Wolfram Science connection. The ruliad frames physics and computation as an enormous space of possible rules and histories. RuliadBench is a small, executable slice of that idea: sample a known computational universe, choose observers, and measure which observer-relative facts can be learned without pretending to shortcut all microscopic computation.

Strict 256-rule result · MSE lower is better
Split
ID CP
Feature CP
Linear baseline

Held-out rules

Can the model predict unseen ECA rules?

0.055552
0.004619

Feature-backed rule descriptions transfer; ID embeddings do not.

0.023061

Held-out initial conditions

Can it generalize to unseen starting states?

0.083956
0.004347

Initial-state summaries carry real predictive structure.

0.019302

Held-out long horizons

Can it forecast beyond trained time steps?

0.085229
0.023497

Coarse behavior extrapolates better than ID lookup, but this remains the hard split.

0.024925

Held-out observer

Can it infer a new measurement operator?

0.204300
0.074883

Observer metadata helps, but real observer transfer needs richer operator semantics.

0.114442

The first strong result is not interpolation.

A learned ID embedding gets very low random-row error, but that is mostly memorized geometry. The feature-backed residual model is the meaningful result because it has rule bits, initial-state summaries, time features, and observer metadata for truly excluded axes.

Observer-relative compression is measurable.

Exact microstate prediction at held-out horizons still has roughly 22-32% bit error in this run, while coarse observers remain substantially more predictable. That is the scientific point: the model is not replacing computation, it is learning what an observer can compress.
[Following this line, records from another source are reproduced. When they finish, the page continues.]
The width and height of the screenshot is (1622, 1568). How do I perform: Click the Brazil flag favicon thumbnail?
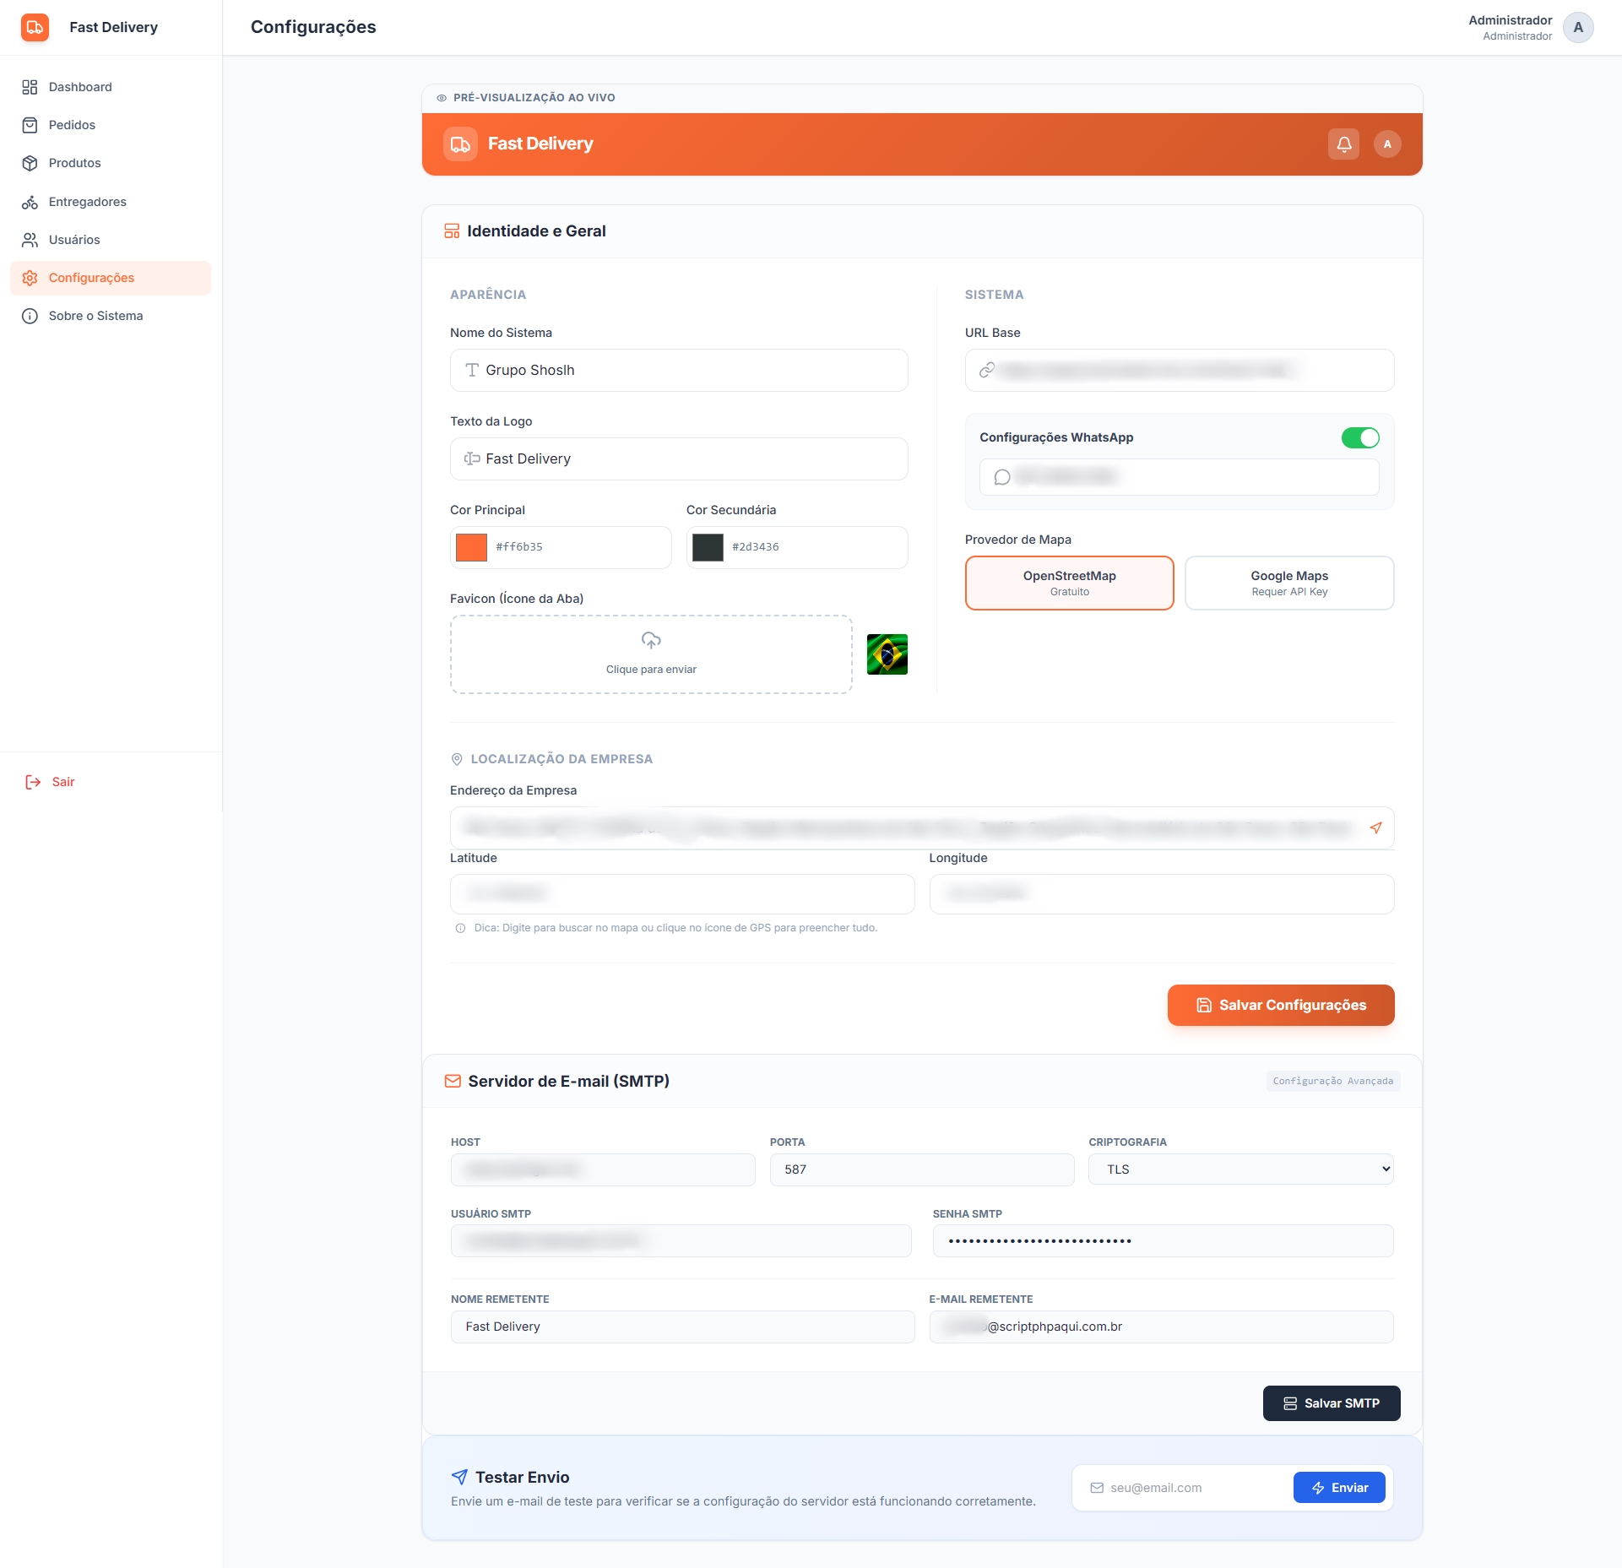(x=887, y=654)
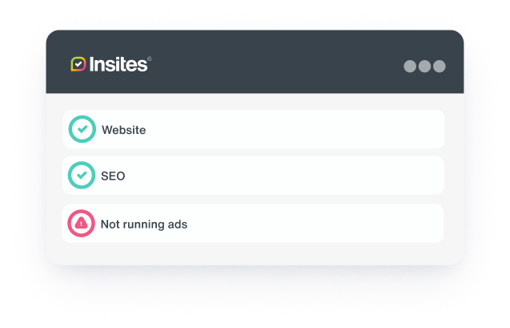
Task: Click the middle gray dot in header
Action: (424, 66)
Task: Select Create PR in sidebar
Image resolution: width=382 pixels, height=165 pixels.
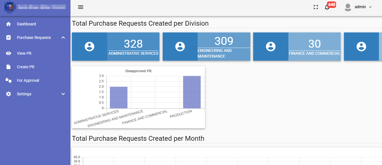Action: [x=26, y=67]
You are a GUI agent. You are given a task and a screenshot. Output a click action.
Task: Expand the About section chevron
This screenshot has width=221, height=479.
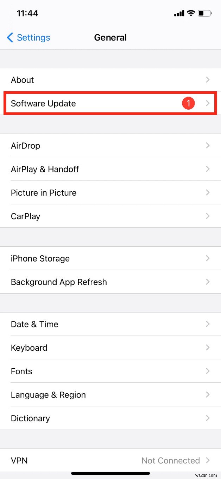point(208,80)
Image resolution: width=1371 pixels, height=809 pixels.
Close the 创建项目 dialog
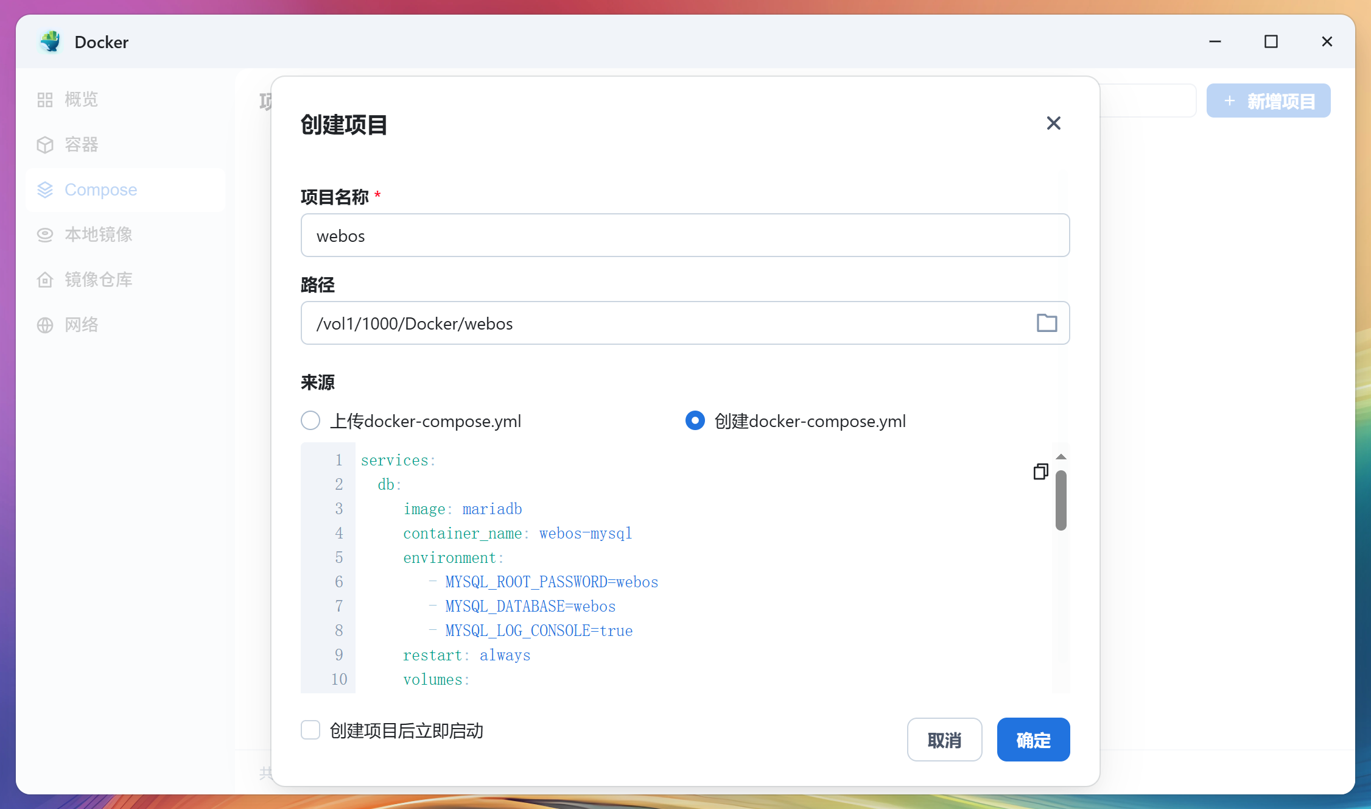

The bridge to biology is structural, not metaphorical.

Replace rule, initial condition, time, and observer with cell context, perturbation, dose/time, and readout. The same tensorized intervention question becomes whether unseen biological state transitions have learnable, observer-relative structure.
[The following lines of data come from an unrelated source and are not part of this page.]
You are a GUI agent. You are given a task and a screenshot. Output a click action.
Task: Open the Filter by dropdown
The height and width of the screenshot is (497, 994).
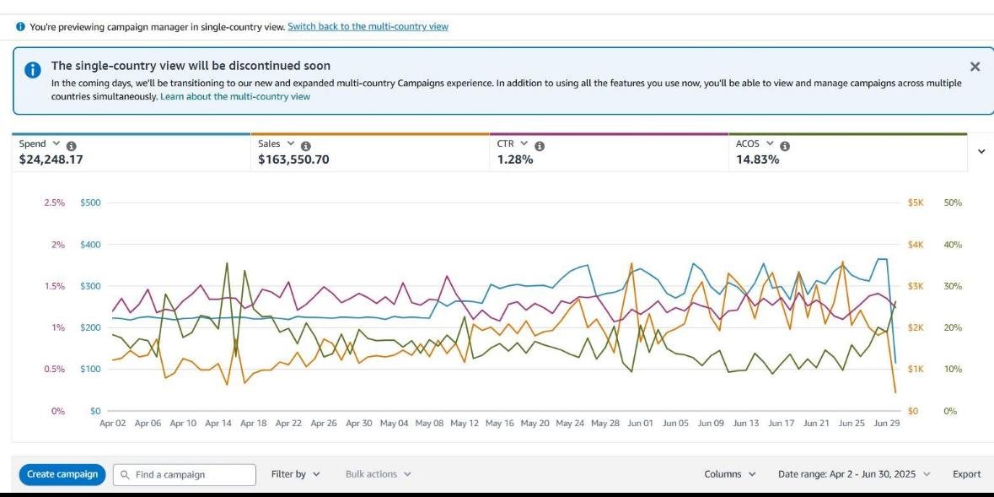tap(296, 474)
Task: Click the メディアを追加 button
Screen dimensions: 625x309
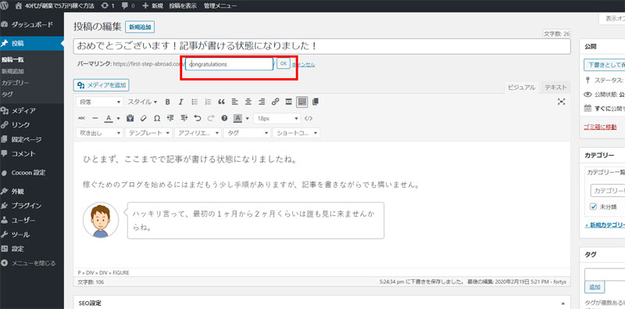Action: click(x=102, y=85)
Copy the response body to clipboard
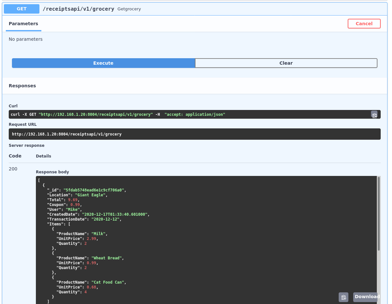Viewport: 392px width, 304px height. coord(343,297)
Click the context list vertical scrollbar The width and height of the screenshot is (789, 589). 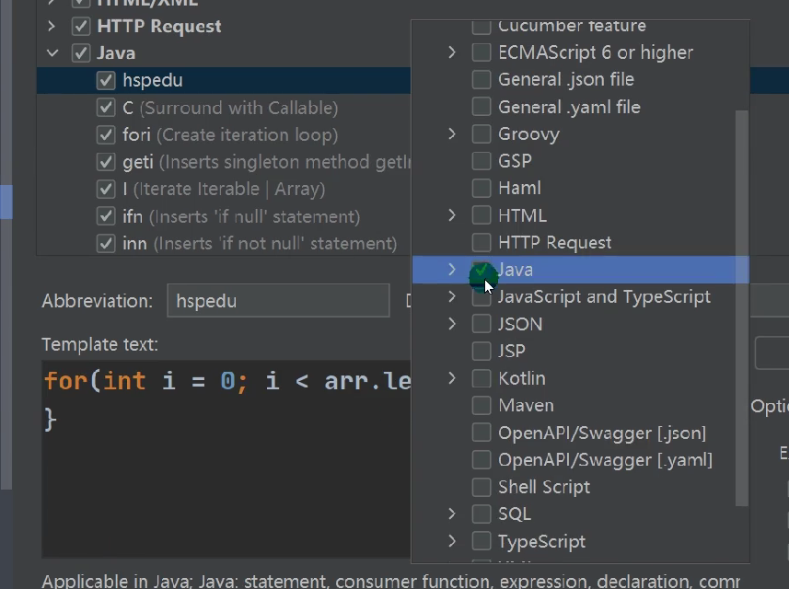[x=742, y=304]
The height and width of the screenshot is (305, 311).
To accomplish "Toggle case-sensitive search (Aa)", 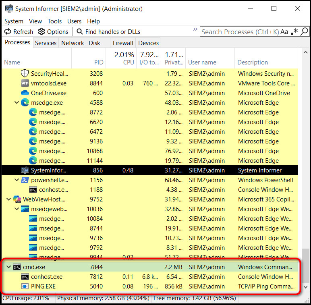I will pyautogui.click(x=284, y=31).
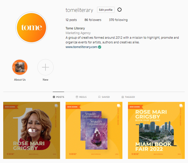
Task: Open the TAGGED tab
Action: (128, 97)
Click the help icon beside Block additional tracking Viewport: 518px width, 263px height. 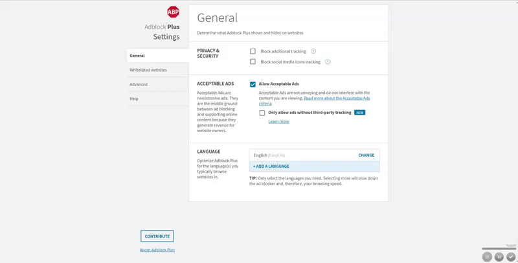coord(313,51)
Current run: build/ruliadbench/eca_256_feature_strict/model/strict/SUMMARY.md. The section reports experiment evidence, not product claims or wet-lab evidence.

Epigenome rescue track

Chromatin-fidelity hypotheses now have a concrete run configuration and a verifier failure surface.

The latest configuration turns the Information Theory of Aging discussion into a bounded DiscoveryLab experiment. It focuses on peptides for chromatin-interface reader/writer/eraser targets, DNA-repair-coupling, and epigenome-output assays, with forbidden states treated as first-class verification targets.

Run ID

EPI-CHROMATIN-DISCOVERY-V1

Swift plan

EpigenomeDiscoveryRunFactory + EpigenomeRunPlan

Targets

BRD4_BD1 · KDM1A_LSD1 · EZH2_SET

Lanes

sequence binder · seed-local optimization · macrocycle · controls

TensorLang

biology_epi_v1.tl + PeptiterMechanismReasonerEpiV1

Lean

PathwayLean.Examples.BiologyEpiV1

Current conclusion

Epigenomic aging is handled as a falsifiable target class.

SINCLAIR.md frames the information-theory-of-aging thread as a useful hypothesis, not a product claim. The configured objective is epigenomic fidelity: restore cell identity and chromatin order while penalizing dedifferentiation, DNA damage, oncogenic proliferation, and broad chromatin disruption.

The run keeps controls in the denominator.

The Swift plan includes parent, negative, and near-miss calibration controls alongside discovery candidates, so the batch cannot collapse into top-hit-only reporting. The local in-silico submission completes across the assay panel and records the denominator policy.

The verifier is allowed to reject the hypothesis.

The SIRT6 / heterochromatin TensorLang slice deliberately exposes risky repair-chromatin couplings. The manifest is not fully green; failed efficacy and safety obligations are the point because they identify where the encoded mechanism overreaches.

Wolfram Science connection. The same observer-relative discipline from RuliadBench applies here: the system does not claim to solve the full biological evolution. It chooses a finite mechanism slice, names the observer readouts, and lets TensorLang plus PathwayLean show exactly which claims pass, fail, or require wet-lab evidence.

Current artifacts: experiments/epigenome-discovery, Packages/PathwayLean/tensorlang/biology_epi_v1.tl, and Packages/PeptiterDiscovery/Sources/PeptiterDiscovery/EpigenomeDiscoveryRun.swift.